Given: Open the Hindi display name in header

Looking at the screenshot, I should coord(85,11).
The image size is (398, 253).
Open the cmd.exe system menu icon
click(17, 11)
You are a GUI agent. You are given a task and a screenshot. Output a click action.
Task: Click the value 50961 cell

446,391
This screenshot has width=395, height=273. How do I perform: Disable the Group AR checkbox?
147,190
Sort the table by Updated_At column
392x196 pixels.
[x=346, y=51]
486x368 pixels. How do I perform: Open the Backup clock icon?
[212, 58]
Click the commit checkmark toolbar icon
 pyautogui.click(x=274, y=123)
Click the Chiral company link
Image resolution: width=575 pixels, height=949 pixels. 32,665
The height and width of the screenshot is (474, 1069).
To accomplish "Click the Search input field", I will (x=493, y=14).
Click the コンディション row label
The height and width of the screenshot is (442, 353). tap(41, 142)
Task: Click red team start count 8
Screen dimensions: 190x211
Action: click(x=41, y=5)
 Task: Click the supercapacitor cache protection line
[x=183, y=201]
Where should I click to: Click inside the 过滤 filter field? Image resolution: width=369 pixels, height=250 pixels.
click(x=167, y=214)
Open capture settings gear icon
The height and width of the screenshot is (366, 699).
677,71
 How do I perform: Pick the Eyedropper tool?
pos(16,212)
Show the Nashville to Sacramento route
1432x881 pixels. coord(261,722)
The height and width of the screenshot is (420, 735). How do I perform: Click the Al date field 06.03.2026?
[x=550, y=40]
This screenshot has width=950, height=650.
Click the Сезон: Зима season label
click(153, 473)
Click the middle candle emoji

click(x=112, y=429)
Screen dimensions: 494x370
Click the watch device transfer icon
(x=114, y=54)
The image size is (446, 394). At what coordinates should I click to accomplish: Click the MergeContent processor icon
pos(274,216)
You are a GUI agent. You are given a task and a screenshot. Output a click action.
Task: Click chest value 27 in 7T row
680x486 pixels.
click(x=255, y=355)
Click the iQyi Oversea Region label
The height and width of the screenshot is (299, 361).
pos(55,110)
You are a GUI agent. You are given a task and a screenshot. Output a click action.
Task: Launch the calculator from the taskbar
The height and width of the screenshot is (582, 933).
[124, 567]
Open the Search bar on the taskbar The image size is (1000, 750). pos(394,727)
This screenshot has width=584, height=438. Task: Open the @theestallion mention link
++++
## REQUIRED WORK
Every line above that holds the string "Search" should be returned.

## OUTPUT
To accomplish "Click the Search input field", I will (x=493, y=14).
Open the Search bar on the taskbar The image size is (1000, 750). pos(394,727)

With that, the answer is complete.